Dört kez kanser geçiren, dişlerini, göğüslerini, bacağından
bir et parçasını, saçlarını, büyük ihtimal bir de onurunu kaybeden, ama hayata
bağlığını kaybetmemiş bir annenin çocuğu F,
Önce hafızasını, sonra görme yeteneğini kaybetmiş babasına
yardım etmeye çalışan, fakat üvey annesi yasal hakları elinde tuttuğu için
elleri kolları bağlanmış, ne yapacağını bilemeyen D,
Ve geçirdikleri trafik kazası sonucu annesi ömür boyu
engelli kalan, babasını erken yaşta kaybeden, 10 yaşından beri yetişkin, kendi
yolunu çizerken annesinin yanında olamamış, biraz da içten içe bunun suçluluğunu
yaşayan K.
Oturup hüngür hüngür ağlamak istiyorum. Hayat kimilerine bu
kadar zorken, kimilerine neden hiç dokunmuyor, sormak istiyorum. Her fırsatta
ortalıklara attığım her bir “Hayat zor” lafı için kendimi tokatlamak istiyorum.

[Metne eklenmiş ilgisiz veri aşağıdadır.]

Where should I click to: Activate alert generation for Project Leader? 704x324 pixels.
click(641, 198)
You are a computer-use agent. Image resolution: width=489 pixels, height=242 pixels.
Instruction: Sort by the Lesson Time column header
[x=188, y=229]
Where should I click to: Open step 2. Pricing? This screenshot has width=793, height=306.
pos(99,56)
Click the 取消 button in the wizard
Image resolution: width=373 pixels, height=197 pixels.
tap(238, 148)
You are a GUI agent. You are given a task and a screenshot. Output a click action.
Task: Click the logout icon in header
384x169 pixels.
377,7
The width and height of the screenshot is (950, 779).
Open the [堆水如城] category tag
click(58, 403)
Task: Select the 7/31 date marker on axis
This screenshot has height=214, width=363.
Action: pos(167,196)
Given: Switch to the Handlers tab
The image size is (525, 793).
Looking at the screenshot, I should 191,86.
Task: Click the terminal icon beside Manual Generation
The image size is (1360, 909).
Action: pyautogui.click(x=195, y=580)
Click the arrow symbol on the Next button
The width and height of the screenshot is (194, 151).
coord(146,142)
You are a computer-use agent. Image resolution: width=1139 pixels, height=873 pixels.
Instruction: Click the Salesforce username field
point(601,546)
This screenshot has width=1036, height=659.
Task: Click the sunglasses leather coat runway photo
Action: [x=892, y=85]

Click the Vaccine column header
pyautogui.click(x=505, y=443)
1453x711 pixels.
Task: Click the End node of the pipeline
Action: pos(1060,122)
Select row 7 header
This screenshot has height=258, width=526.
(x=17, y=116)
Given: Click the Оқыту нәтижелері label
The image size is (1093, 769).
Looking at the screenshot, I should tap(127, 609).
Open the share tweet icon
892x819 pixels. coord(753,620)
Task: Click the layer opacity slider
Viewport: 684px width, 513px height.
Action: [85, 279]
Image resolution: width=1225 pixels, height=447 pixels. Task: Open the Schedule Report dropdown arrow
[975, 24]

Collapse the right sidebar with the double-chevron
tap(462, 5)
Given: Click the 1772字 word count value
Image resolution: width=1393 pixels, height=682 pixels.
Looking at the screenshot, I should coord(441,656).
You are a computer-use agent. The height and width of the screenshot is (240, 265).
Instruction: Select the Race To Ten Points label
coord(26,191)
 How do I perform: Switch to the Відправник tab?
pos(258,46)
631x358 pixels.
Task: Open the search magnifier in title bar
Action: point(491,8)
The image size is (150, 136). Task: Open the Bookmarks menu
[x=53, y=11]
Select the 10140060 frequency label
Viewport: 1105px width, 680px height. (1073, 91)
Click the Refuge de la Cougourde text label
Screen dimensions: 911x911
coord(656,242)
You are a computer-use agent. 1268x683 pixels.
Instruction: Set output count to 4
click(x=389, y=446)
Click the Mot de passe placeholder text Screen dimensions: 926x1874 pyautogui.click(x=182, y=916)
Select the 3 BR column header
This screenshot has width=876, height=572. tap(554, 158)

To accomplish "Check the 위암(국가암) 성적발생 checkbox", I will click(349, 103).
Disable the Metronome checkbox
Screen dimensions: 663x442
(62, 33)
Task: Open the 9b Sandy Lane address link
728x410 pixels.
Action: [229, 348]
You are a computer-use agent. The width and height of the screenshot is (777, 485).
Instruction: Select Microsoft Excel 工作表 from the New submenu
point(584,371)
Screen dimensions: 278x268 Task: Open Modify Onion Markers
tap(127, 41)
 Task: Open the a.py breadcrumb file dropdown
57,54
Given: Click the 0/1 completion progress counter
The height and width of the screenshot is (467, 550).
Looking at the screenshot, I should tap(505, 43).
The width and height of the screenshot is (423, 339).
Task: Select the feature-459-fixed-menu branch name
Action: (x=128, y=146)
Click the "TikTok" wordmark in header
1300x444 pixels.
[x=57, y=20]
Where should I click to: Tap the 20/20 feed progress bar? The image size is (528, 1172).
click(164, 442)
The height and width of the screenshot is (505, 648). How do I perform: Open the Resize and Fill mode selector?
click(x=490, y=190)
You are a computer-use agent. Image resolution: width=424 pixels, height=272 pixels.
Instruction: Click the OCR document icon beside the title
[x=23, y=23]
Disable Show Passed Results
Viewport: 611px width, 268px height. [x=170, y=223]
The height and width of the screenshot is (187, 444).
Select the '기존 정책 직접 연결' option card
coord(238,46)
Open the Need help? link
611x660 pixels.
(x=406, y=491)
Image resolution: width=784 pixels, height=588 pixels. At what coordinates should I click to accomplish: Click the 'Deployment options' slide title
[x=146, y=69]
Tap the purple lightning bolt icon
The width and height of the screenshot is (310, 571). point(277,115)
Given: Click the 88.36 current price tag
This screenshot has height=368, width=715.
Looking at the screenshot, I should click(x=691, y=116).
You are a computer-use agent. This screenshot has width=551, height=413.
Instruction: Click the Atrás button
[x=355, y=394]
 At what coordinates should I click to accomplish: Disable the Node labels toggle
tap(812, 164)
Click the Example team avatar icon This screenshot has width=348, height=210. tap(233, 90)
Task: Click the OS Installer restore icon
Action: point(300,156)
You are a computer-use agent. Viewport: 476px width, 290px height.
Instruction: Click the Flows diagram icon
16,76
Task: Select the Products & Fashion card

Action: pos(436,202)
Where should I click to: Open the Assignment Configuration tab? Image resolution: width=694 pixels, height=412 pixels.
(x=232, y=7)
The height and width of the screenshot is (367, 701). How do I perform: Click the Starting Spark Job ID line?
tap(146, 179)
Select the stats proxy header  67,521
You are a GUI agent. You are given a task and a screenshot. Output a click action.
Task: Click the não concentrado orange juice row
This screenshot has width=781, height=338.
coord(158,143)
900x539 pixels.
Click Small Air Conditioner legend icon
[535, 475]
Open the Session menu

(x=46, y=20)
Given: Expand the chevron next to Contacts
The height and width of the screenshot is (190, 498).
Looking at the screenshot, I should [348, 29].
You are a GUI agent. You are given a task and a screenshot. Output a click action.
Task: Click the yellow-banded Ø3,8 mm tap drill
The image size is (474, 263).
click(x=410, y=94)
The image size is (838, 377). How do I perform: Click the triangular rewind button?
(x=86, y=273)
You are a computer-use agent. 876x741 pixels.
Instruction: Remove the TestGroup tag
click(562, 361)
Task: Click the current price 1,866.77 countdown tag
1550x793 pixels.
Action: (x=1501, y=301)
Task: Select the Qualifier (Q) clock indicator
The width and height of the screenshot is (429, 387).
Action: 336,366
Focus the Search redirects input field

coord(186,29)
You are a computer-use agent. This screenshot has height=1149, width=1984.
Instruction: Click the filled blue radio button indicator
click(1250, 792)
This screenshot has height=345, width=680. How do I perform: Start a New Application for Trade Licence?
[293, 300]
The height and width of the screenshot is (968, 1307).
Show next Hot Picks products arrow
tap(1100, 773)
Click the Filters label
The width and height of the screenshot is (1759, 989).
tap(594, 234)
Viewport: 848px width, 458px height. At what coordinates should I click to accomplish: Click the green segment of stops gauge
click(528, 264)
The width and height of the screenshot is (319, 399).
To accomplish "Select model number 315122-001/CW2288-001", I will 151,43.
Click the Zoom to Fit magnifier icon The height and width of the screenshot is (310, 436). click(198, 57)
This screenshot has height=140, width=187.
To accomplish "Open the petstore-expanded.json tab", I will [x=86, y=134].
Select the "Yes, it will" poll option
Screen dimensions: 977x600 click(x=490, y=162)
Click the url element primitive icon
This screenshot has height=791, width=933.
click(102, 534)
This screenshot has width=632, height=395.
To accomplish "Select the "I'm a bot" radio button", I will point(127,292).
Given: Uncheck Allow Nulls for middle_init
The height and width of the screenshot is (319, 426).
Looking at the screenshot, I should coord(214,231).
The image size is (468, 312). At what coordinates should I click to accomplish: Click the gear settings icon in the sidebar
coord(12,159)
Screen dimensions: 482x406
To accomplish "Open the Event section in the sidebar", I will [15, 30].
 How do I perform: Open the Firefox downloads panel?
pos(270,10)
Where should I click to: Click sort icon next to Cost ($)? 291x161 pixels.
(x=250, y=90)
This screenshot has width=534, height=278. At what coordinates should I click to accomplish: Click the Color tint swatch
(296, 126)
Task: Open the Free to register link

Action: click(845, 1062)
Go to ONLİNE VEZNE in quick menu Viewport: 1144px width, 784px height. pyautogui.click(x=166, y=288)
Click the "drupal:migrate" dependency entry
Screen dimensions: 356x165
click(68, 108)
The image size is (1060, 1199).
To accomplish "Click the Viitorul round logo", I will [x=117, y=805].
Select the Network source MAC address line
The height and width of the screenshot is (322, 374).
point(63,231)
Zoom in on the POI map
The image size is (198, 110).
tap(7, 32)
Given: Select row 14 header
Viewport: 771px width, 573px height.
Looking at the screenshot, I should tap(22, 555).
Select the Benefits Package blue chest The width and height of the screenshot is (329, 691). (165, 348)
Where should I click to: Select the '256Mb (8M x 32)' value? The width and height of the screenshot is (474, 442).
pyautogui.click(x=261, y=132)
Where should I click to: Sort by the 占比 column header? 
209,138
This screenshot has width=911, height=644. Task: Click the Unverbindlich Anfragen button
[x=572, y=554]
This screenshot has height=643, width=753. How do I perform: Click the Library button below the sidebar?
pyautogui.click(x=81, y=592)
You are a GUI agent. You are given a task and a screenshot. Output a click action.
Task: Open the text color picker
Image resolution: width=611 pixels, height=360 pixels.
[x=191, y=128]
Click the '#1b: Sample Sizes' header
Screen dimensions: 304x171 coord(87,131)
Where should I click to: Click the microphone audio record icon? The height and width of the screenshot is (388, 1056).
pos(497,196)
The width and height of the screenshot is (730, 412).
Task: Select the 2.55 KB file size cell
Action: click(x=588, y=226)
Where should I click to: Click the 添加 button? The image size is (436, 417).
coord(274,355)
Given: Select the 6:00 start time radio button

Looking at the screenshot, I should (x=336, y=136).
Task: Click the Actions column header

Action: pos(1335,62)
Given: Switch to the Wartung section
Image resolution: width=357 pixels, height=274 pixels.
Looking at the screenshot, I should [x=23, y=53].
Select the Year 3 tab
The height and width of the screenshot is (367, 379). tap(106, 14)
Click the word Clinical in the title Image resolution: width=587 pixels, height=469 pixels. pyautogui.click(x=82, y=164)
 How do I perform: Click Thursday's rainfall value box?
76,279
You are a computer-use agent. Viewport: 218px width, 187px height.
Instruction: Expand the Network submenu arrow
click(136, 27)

İşi gücü bırakıp, tüm enerjimi gönüllü işlere ayırmak istiyorum.
Yeni okuduğum kitapta hepimizin fil üstünde birer binici
olduğumuzdan bahsediyor. Fil, arzularımız, isteklerimiz, hemen şu an burada
dediklerimiz. Bizler üstünde onunla yer yer dolu dizgin gidiyoruz, yer yer
“mantıklı” sebeplerle onu dizginleyip, duraklatıyoruz. İşte bu hikayeleri
duyduktan sonra, ben artık o filin üstünden inmek istiyorum. Kendim için bir
şey istememek istiyorum. Tüm yaralara
merhem olmak, tüm yaralıların gözlerinin içine bakıp “ben de yaralıyım, ama
iyileşeceğiz, beraber iyi olacağız” demek istiyorum.
Daha çok teşekkür edebilmek istiyorum.